En retour, vous pourrez compter sur moi pour poursuivre mon combat, au sens le plus noble du terme, en faveur de la nécessaire reconnaissance des pouvoirs locaux. Car leur action, au quotidien, constitue un puissant facteur de solidarité, un levier d'efficacité et un amplificateur de démocratie.
Alors, avant de laisser s'engager vos travaux, je voudrais formuler une exigence et lancer un appel.
L'exigence, tout d'abord, c'est celle que le Gouvernement poursuive dans sa volonté de réformer, enfin, la fiscalité locale qui apparaît, à maints égards, comme archaïque et injuste. La tâche sera, nous le savons, rude, mais, de grâce, faisons preuve d'imagination. Ne nous laissons pas enfermer dans les carcans et les ornières des schémas de pensée du ministère des finances, dont les énergies ont trop souvent été consacrées à démontrer qu'aucun transfert ou partage de fiscalité n'était envisageable ou encore à inventer des usines à gaz.
Pour ma part, je serai très clair : il n'y a, en la matière, aucun tabou. Taxe intérieure sur les produits pétroliers, taxe sur la valeur ajoutée, contribution sociale généralisée, aucune de ces impositions n'appartient, par essence, définitivement et en totalité à l'Etat !
De même, il est indispensable de procéder à une refonte des concours de l'Etat, dont le premier d'entre-eux, la dotation globale de fonctionnement, est au bord de l'implosion.
J'attends donc avec grand intérêt les conclusions de vos travaux de ce matin.
Je tiens maintenant à vous lancer un appel : cette nouvelle ère, celle de la République territoriale, doit être celle d'une démocratie locale ressourcée, revivifiée et revigorée, où le peuple souverain retrouvera enfin toute sa place.
Alors, Mesdames et Messieurs les Maires de France, vous les responsables des cellules de base de la démocratie, ces sources irremplaçables de légitimité, vous les élus les plus proches de nos concitoyens, aidez-nous, aidez-nous pour que cette grande réforme " parle " enfin aux Françaises et aux Français.
Cette nouvelle décentralisation, qui reposera désormais sur un socle constitutionnel, cette République territoriale, c'est avant tout une République des proximités, une République des solidarités, qui se construira pour le peuple, avec le peuple et par le peuple.
Je sais que ce sujet suscite des inquiétudes sur les abus que pourraient entraîner les nouvelles procédures de démocratie locale, qu'il s'agisse du référendum ou de la demande d'inscription d'une question à l'ordre du jour d'une assemblée locale.

◆ Questions:
1) Traduisez en anglais la phrase suivante, tirée du passage sur la décentralisation : « Je tiens maintenant à vous lancer un appel : cette nouvelle ère, celle de la République territoriale, doit être celle d'une démocratie locale ressourcée, revivifiée et revigorée, où le peuple souverain retrouvera enfin toute sa place. »
2) Rédigez la suite du passage sur la décentralisation en reprenant après sa dernière phrase.

◆ Extraits de données:
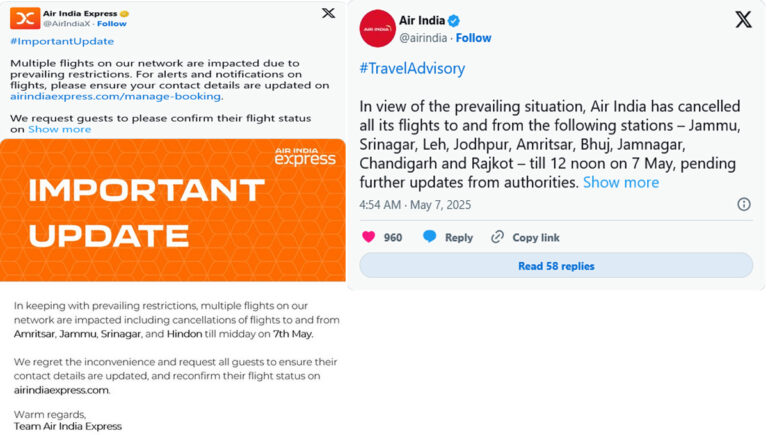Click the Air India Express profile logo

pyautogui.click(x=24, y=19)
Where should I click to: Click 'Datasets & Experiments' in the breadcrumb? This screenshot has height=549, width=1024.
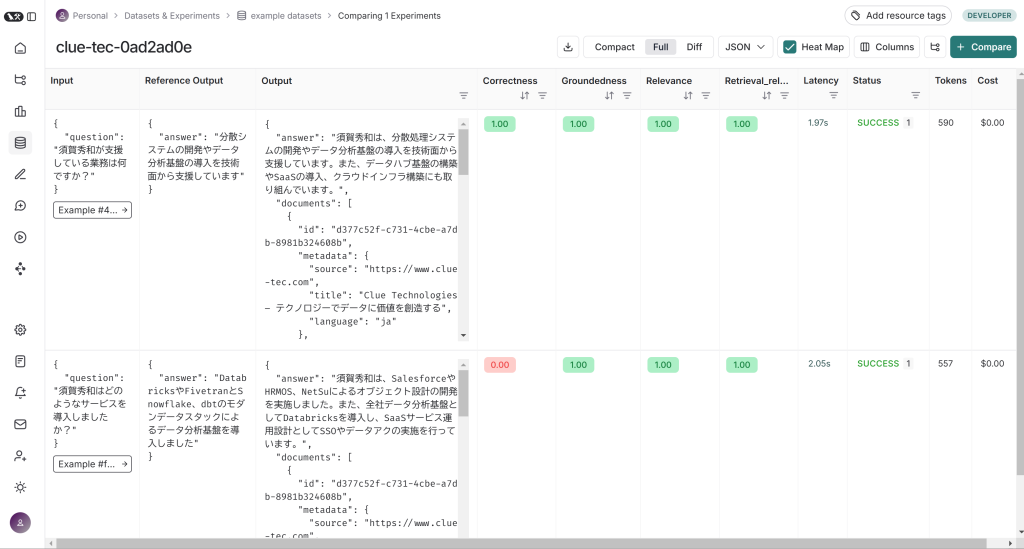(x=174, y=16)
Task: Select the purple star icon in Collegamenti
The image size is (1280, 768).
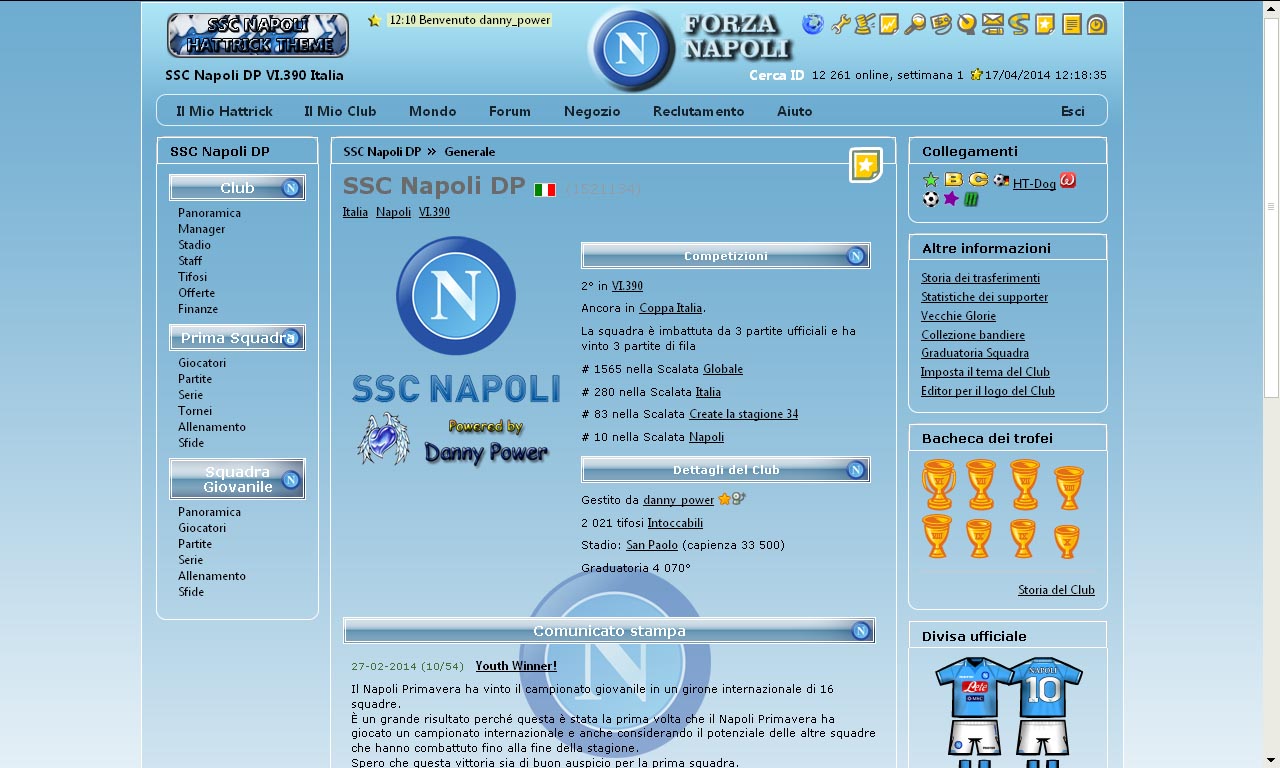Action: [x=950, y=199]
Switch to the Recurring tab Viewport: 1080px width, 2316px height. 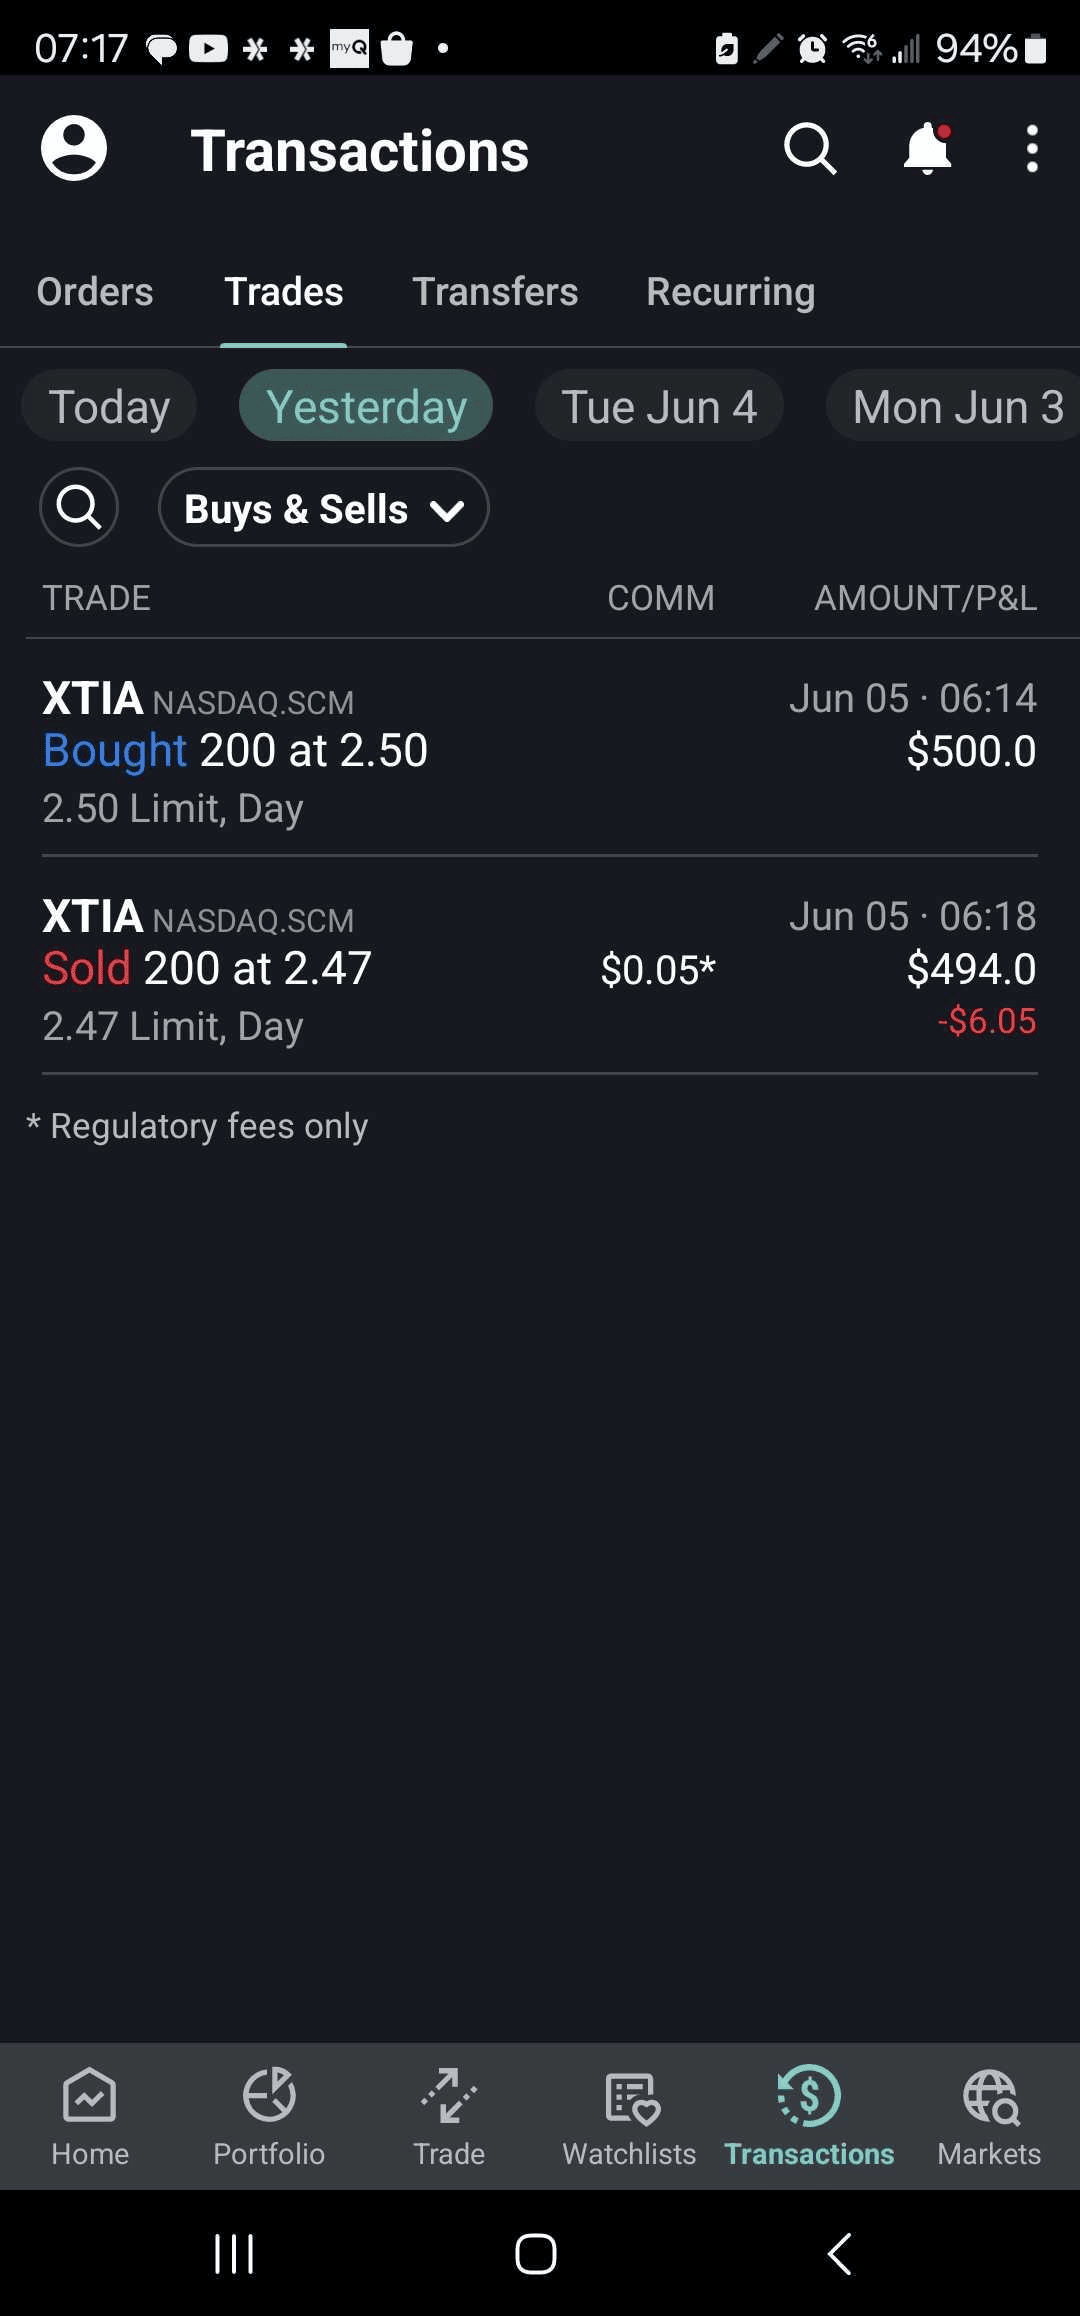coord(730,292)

◆ Réponses par tâche:
1) I now wish to make an appeal to you: this new era, that of the territorial Republic, must be one of a local democracy that is replenished, revitalized and reinvigorated, where the sovereign people will at last regain their full place.

2)
Ces préoccupations sont légitimes et le Sénat les a entendues. Rien ne doit être fait qui puisse porter atteinte à la légitimité et à l'autorité des élus ; mais n'oublions pas la funeste leçon du 21 avril !
Il est urgent de revitaliser notre démocratie par l'instillation d'une dose de démocratie participative. N'abandonnons pas ce thème aux contestataires de tous poils, dont la seule force réside dans la critique, la négativité et dont il est vain d'attendre des propositions constructives.
L' " espace local " est, en effet, le plus propice à une réimplication, à un réinvestissement des citoyens dans le fonctionnement de notre démocratie. C'est le banc d'essai idéal pour expérimenter certains outils de démocratie participative, dans le respect des prérogatives des assemblées délibérantes, dont il est indispensable de ne pas entraver le fonctionnement.
A nous d'être plus forts que les contestataires, à nous élus démocratiques, de revendiquer fièrement notre aptitude à faire vivre cette démocratie en y associant mieux les citoyens.
Si nous réussissons cette réforme, elle portera, croyez-moi, ses fruits. Le cadre que nous traçons aujourd'hui, s'il peut apparaître un peu théorique à certains, ouvre la voie à une République renforcée, à une République rassérénée, à une République partagée, dont les valeurs de Liberté, d'Egalité et de Fraternité gravées aux frontons de nos mairies, trouveront un nouvel élan, un nouveau sens et une nouvelle dimension.
Comme vous le constatez, mes chers amis, la relance de la décentralisation va bien au-delà d'une simple réforme.
C'est un véritable projet de société, c'est une véritable révolution culturelle, au service d'une amélioration du bien-être de nos concitoyens, au service d'un approfondissement de notre démocratie, au service d'une France plus libre, plus dynamique et plus solidaire.